At RSPB Dungeness, one of the first signs of spring is a booming sound that carries far across the water.
Alarming as it might sound, this strange call is great news for the RSPB. It means Britain’s loudest bird, the bittern, has returned to breed at the reserve. Appropriately, the first mating call of 2018 was recorded just after Valentine’s Day.
Once extinct in the UK, bitterns have only been booming RSPB Dungeness since 2009, yet despite the relatively recent appearance, they are now regular visitors.
This highly secretive type of heron lives in dense reed beds, making them very difficult to survey but last autumn, conservationists have announced that the UK population had reached its highest count since records began.

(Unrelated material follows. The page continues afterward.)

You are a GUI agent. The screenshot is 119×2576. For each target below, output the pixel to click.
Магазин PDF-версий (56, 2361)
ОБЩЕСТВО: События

The birds have proved so popular that the reserve now offer special ‘bittern breakfast’ events, where guests can walk the reed beds just after sunrise; when the chance of hearing, or even seeing, a bittern is highest. Running every Saturday morning between 7-28th April, these events cost £20 per adult (with discounts for members/ and children) and sell out fast. To book your place visit our Dungeness events page.
"The best time and place to see them is April-June. Male bitterns are booming to attract a mate in early spring. Later on you’ll have a chance of seeing the bitterns more active in flight as they fish and fly back to the nest to bring food.”
Louise Kelly, Visitor Experience Officer, RSPB Dungeness
Thanks to funding from an EU life project, habitat works were undertaken to improve the reedbed at the site, and as a result at least two chicks were confirmed in 2012. The species are so elusive it is rare to actually glimpse the chicks but females have been spotted performing feeding flights in other years, so the reserve team are hopeful there are more success stories hidden in the reeds.